(Pixel coordinate grounding data)
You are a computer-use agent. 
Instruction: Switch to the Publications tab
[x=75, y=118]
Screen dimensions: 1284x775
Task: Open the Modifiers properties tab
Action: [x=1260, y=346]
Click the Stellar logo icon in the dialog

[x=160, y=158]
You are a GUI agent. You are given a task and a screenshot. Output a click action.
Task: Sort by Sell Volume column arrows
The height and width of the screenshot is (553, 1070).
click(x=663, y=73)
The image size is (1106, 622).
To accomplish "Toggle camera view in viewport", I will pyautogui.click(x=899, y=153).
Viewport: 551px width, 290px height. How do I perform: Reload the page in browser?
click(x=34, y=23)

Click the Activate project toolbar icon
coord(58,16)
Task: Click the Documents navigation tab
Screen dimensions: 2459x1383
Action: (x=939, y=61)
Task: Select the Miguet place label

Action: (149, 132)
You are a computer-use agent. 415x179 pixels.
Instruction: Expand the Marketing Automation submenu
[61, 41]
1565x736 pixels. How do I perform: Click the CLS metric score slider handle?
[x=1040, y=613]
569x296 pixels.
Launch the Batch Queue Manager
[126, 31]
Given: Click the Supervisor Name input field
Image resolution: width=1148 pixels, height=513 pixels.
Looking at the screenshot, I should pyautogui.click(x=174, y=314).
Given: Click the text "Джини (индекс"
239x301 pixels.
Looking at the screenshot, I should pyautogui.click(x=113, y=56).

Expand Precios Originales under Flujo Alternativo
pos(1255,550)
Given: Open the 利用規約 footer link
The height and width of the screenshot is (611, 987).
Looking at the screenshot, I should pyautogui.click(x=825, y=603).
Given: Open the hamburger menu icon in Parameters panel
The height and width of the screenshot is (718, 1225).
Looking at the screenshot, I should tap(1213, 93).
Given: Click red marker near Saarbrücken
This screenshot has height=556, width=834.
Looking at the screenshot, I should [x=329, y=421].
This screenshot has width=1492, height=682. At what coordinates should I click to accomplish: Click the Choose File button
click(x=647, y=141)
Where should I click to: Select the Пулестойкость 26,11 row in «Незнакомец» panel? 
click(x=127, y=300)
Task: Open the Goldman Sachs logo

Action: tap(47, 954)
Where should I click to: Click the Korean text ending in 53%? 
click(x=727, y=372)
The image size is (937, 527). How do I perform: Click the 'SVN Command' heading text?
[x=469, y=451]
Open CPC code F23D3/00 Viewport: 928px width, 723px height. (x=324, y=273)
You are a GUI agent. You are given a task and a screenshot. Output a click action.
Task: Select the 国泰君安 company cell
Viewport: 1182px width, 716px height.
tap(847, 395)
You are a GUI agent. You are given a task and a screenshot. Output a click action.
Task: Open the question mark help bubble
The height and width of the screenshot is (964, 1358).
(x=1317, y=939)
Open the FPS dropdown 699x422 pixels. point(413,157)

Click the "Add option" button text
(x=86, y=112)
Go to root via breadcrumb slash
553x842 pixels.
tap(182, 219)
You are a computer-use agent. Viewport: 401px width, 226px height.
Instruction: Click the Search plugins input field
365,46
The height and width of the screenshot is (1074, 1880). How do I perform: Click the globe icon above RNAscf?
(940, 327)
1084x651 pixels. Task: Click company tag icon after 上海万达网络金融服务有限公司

Work order
Word for word, return the entire set of entries.

Answer for the task
You are a computer-use agent. 
Instruction: Switch to the Publications tab
[x=75, y=118]
Screen dimensions: 1284x775
Task: Open the Modifiers properties tab
Action: [x=1260, y=346]
Click the Stellar logo icon in the dialog

[x=160, y=158]
You are a GUI agent. You are given a task and a screenshot. Output a click action.
Task: Sort by Sell Volume column arrows
The height and width of the screenshot is (553, 1070).
click(x=663, y=73)
The image size is (1106, 622).
To accomplish "Toggle camera view in viewport", I will pyautogui.click(x=899, y=153).
Viewport: 551px width, 290px height. How do I perform: Reload the page in browser?
click(x=34, y=23)

Click the Activate project toolbar icon
coord(58,16)
Task: Click the Documents navigation tab
Screen dimensions: 2459x1383
Action: (x=939, y=61)
Task: Select the Miguet place label

Action: (149, 132)
You are a computer-use agent. 415x179 pixels.
Instruction: Expand the Marketing Automation submenu
[61, 41]
1565x736 pixels. How do I perform: Click the CLS metric score slider handle?
[x=1040, y=613]
569x296 pixels.
Launch the Batch Queue Manager
[126, 31]
Given: Click the Supervisor Name input field
Image resolution: width=1148 pixels, height=513 pixels.
Looking at the screenshot, I should pyautogui.click(x=174, y=314).
Given: Click the text "Джини (индекс"
239x301 pixels.
Looking at the screenshot, I should pyautogui.click(x=113, y=56).

Expand Precios Originales under Flujo Alternativo
pos(1255,550)
Given: Open the 利用規約 footer link
The height and width of the screenshot is (611, 987).
Looking at the screenshot, I should pyautogui.click(x=825, y=603).
Given: Open the hamburger menu icon in Parameters panel
The height and width of the screenshot is (718, 1225).
Looking at the screenshot, I should tap(1213, 93).
Given: Click red marker near Saarbrücken
This screenshot has height=556, width=834.
Looking at the screenshot, I should [x=329, y=421].
This screenshot has width=1492, height=682. At what coordinates should I click to accomplish: Click the Choose File button
click(x=647, y=141)
Where should I click to: Select the Пулестойкость 26,11 row in «Незнакомец» panel? 
click(x=127, y=300)
Task: Open the Goldman Sachs logo

Action: tap(47, 954)
Where should I click to: Click the Korean text ending in 53%? 
click(x=727, y=372)
The image size is (937, 527). How do I perform: Click the 'SVN Command' heading text?
[x=469, y=451]
Open CPC code F23D3/00 Viewport: 928px width, 723px height. (x=324, y=273)
You are a GUI agent. You are given a task and a screenshot. Output a click action.
Task: Select the 国泰君安 company cell
Viewport: 1182px width, 716px height.
tap(847, 395)
You are a GUI agent. You are given a task and a screenshot. Output a click action.
Task: Open the question mark help bubble
The height and width of the screenshot is (964, 1358).
(x=1317, y=939)
Open the FPS dropdown 699x422 pixels. point(413,157)

Click the "Add option" button text
(x=86, y=112)
Go to root via breadcrumb slash
553x842 pixels.
tap(182, 219)
You are a computer-use agent. Viewport: 401px width, 226px height.
Instruction: Click the Search plugins input field
365,46
The height and width of the screenshot is (1074, 1880). How do I perform: Click the globe icon above RNAscf?
(940, 327)
1084x651 pixels. Task: Click company tag icon after 上海万达网络金融服务有限公司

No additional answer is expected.